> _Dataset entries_
>> Start
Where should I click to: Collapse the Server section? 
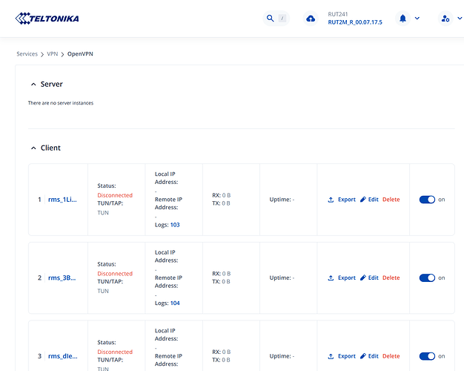pyautogui.click(x=33, y=85)
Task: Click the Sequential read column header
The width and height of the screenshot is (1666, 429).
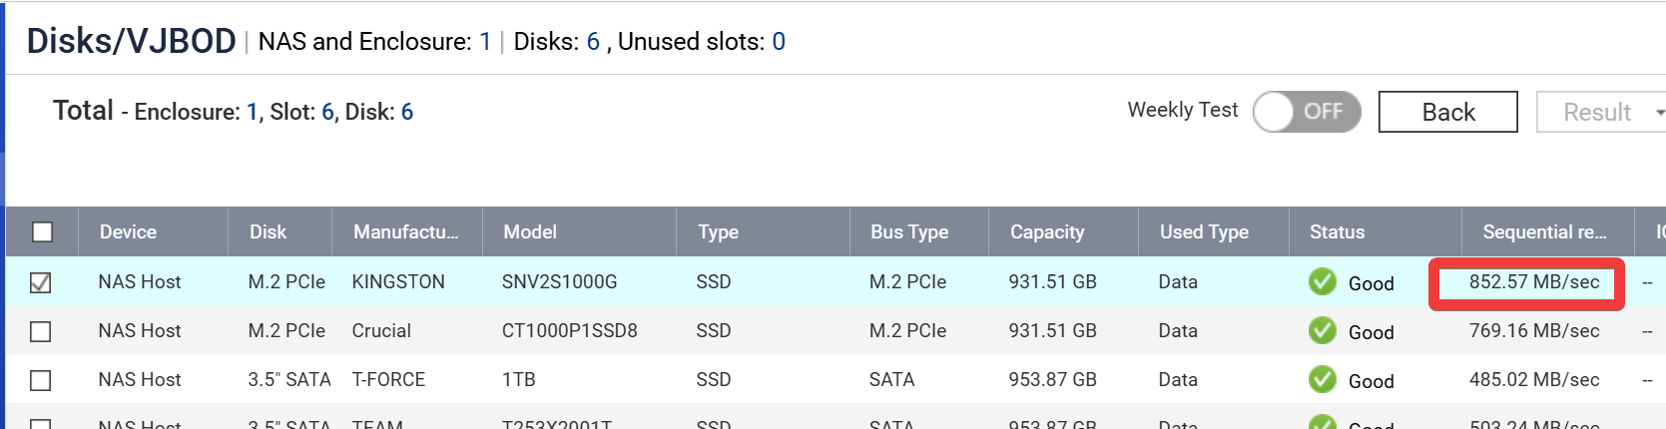Action: pyautogui.click(x=1543, y=232)
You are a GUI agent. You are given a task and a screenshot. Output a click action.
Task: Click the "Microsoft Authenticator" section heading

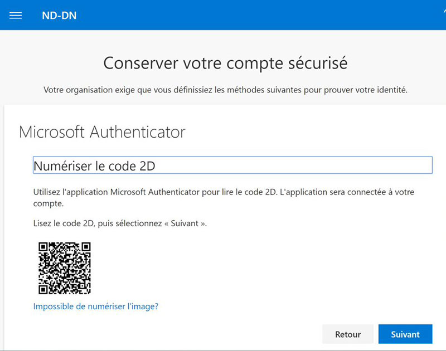coord(102,132)
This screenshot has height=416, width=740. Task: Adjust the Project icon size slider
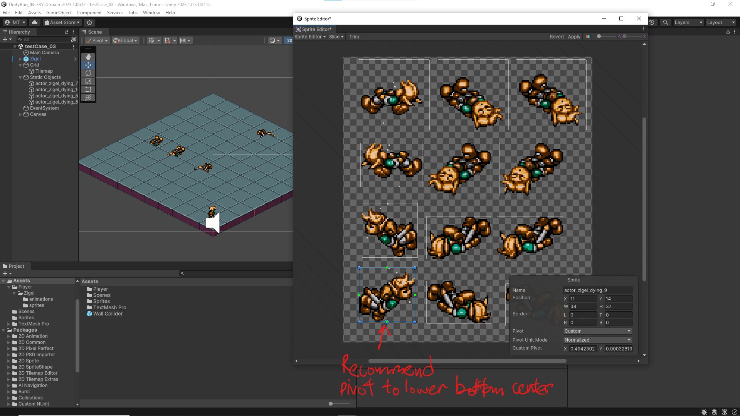[x=331, y=404]
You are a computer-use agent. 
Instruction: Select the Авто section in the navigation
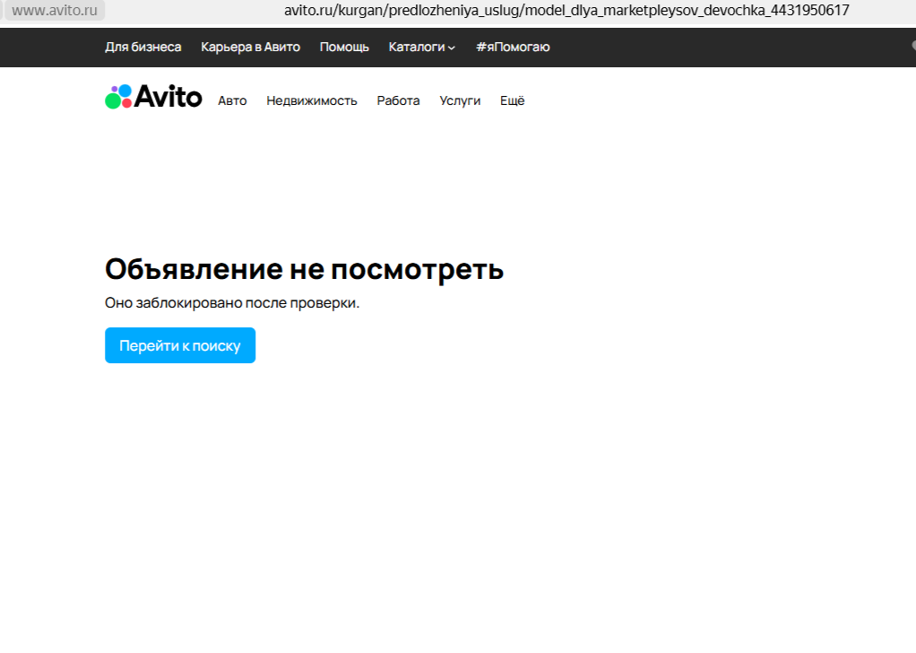pos(232,100)
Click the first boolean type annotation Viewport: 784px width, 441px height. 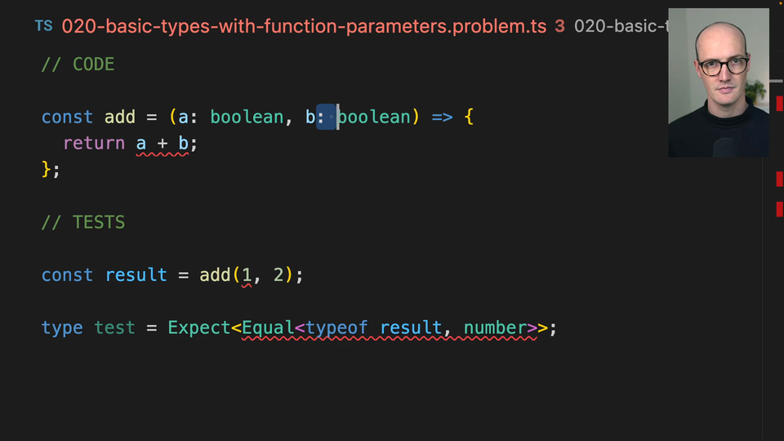click(246, 117)
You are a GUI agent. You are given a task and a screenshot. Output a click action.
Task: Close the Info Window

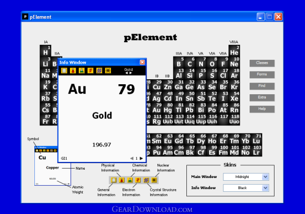coord(143,62)
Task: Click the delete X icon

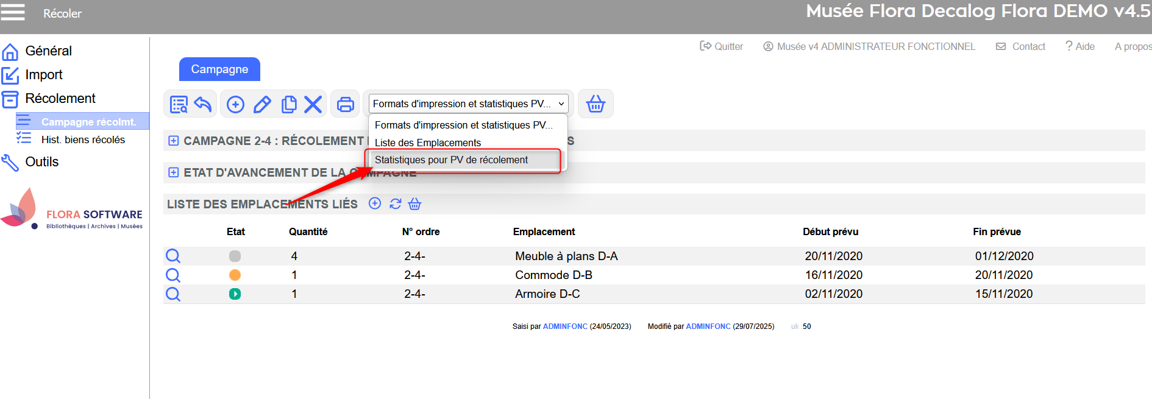Action: pyautogui.click(x=313, y=104)

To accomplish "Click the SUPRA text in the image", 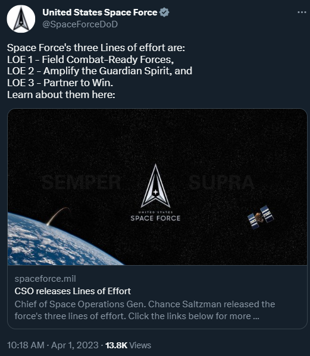I will click(221, 182).
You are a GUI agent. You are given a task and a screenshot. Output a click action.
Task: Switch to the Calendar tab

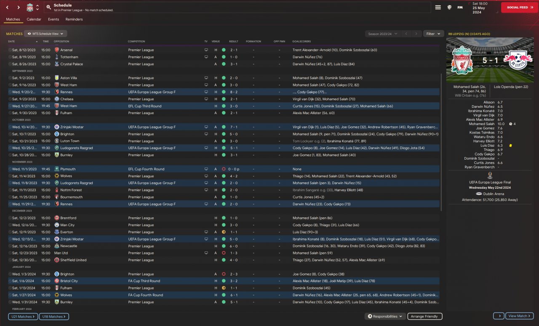click(34, 19)
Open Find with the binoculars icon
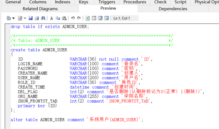The width and height of the screenshot is (219, 129). pos(43,18)
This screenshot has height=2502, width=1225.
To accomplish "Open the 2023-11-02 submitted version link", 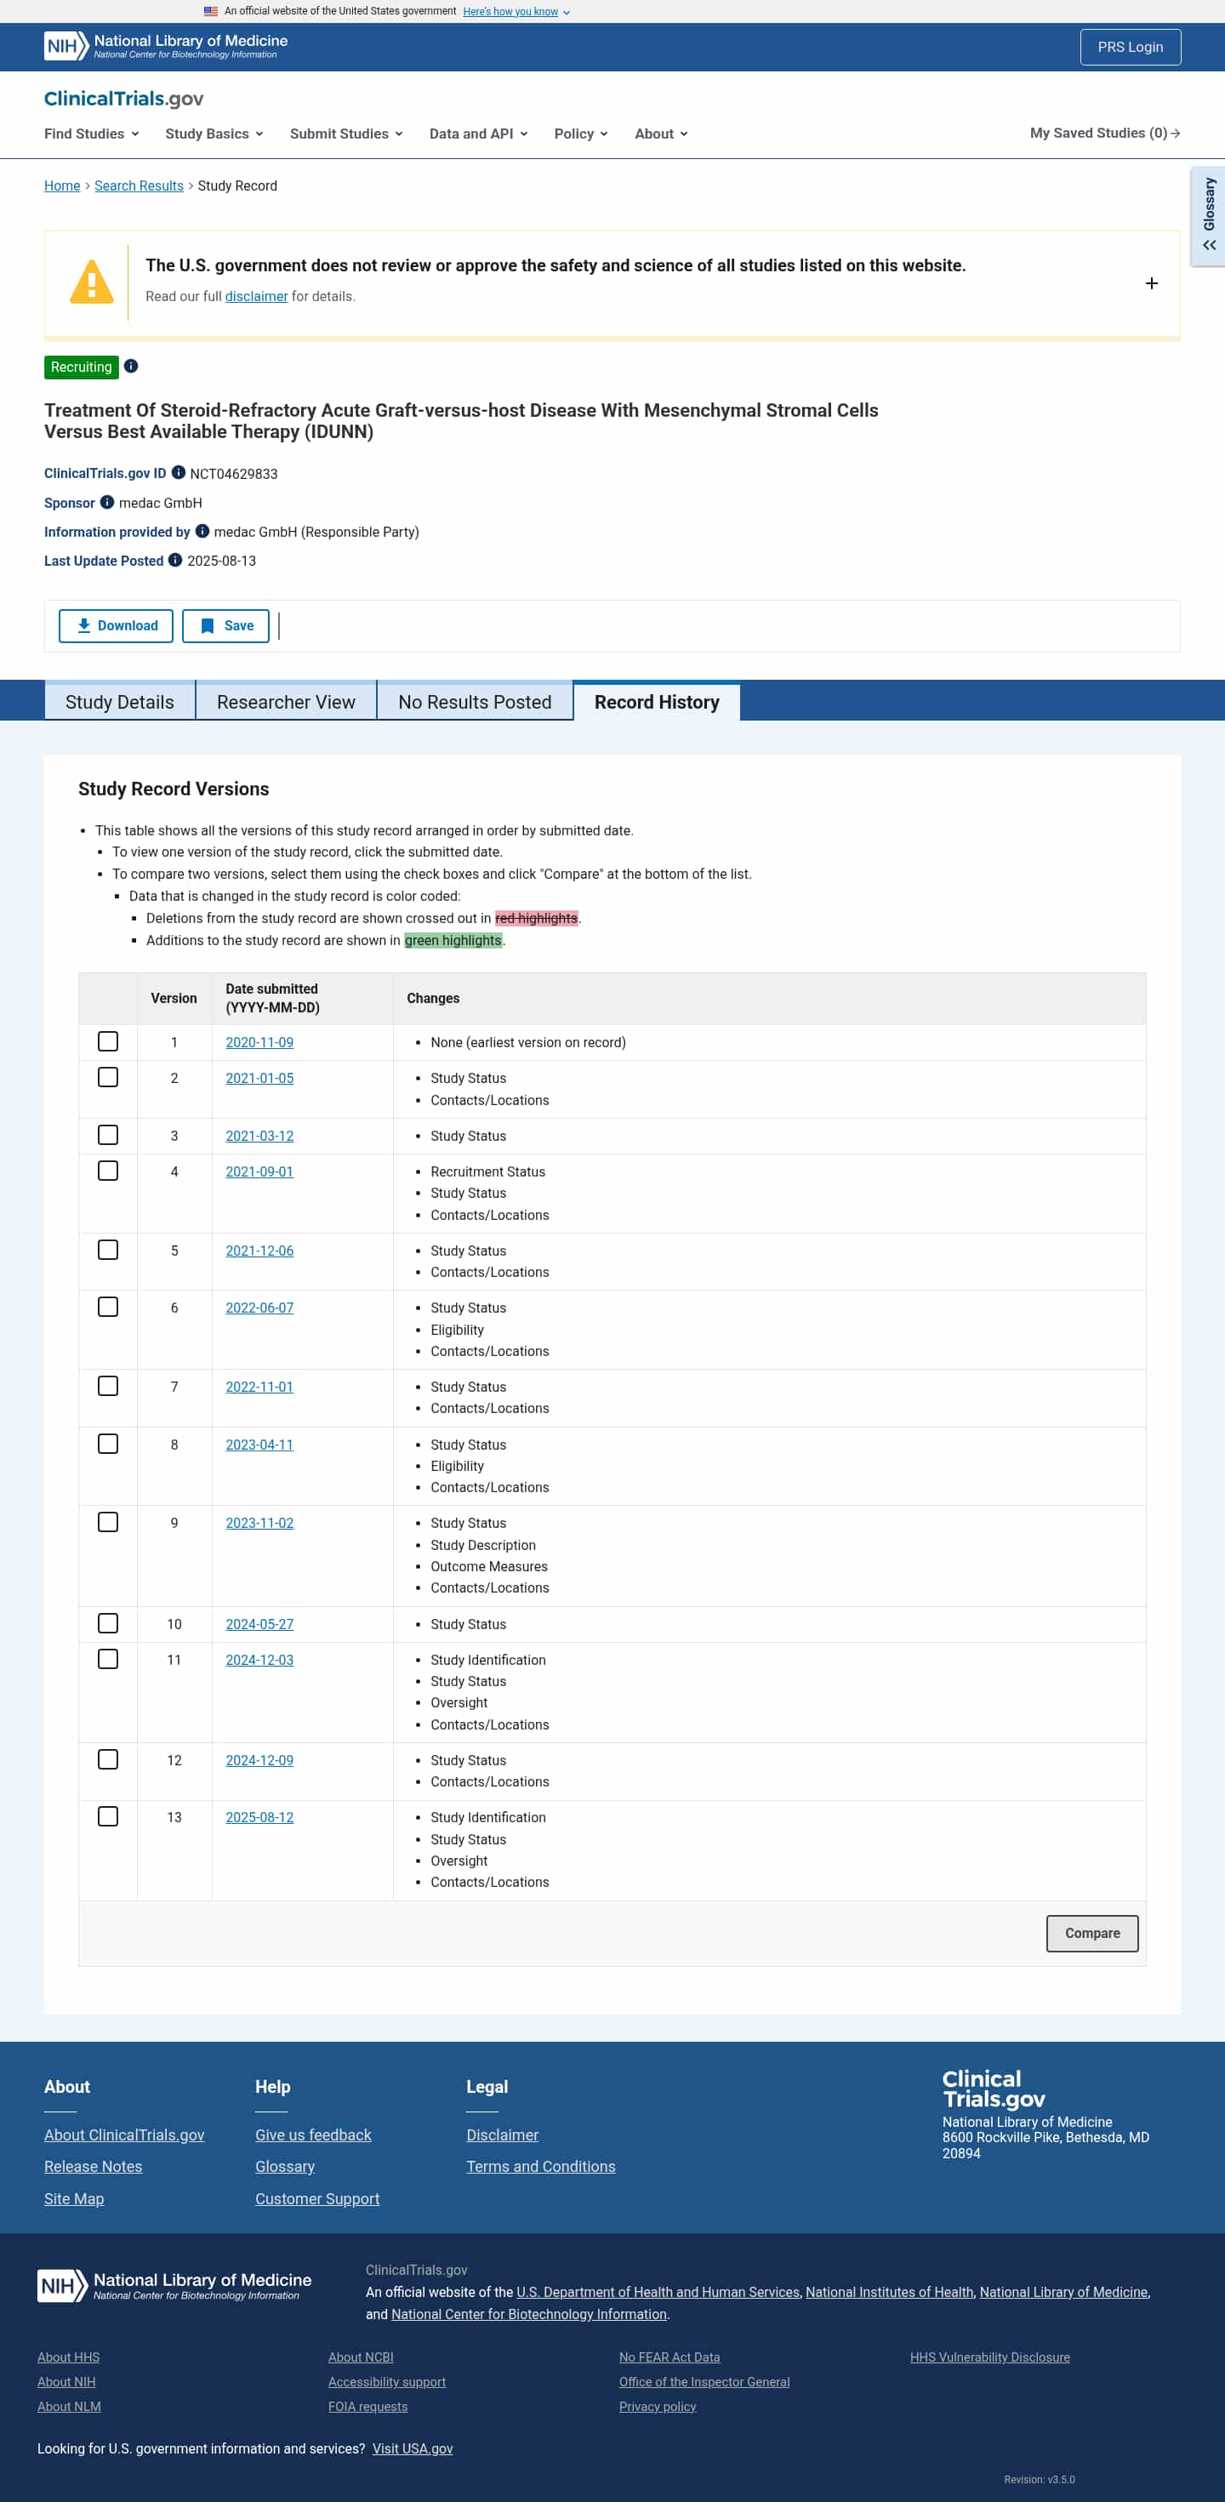I will pyautogui.click(x=259, y=1523).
>> End
> _GIVEN PROBLEM_
Render the entries starting with the line containing "Task: Click the Sequential read column header" and going on through the line containing "coord(102,132)" as a two-column CSV with the columns instruction and action. Put each entry in its own row, quote every field, turn line breaks into spaces, and leave the pictures out.

> _ANSWER TO THIS PROBLEM_
instruction,action
"Task: Click the Sequential read column header The width and height of the screenshot is (1666, 429).","Action: pyautogui.click(x=1543, y=232)"
"You are a GUI agent. You are given a task and a screenshot. Output a click action. Task: Click the ""Microsoft Authenticator"" section heading","coord(102,132)"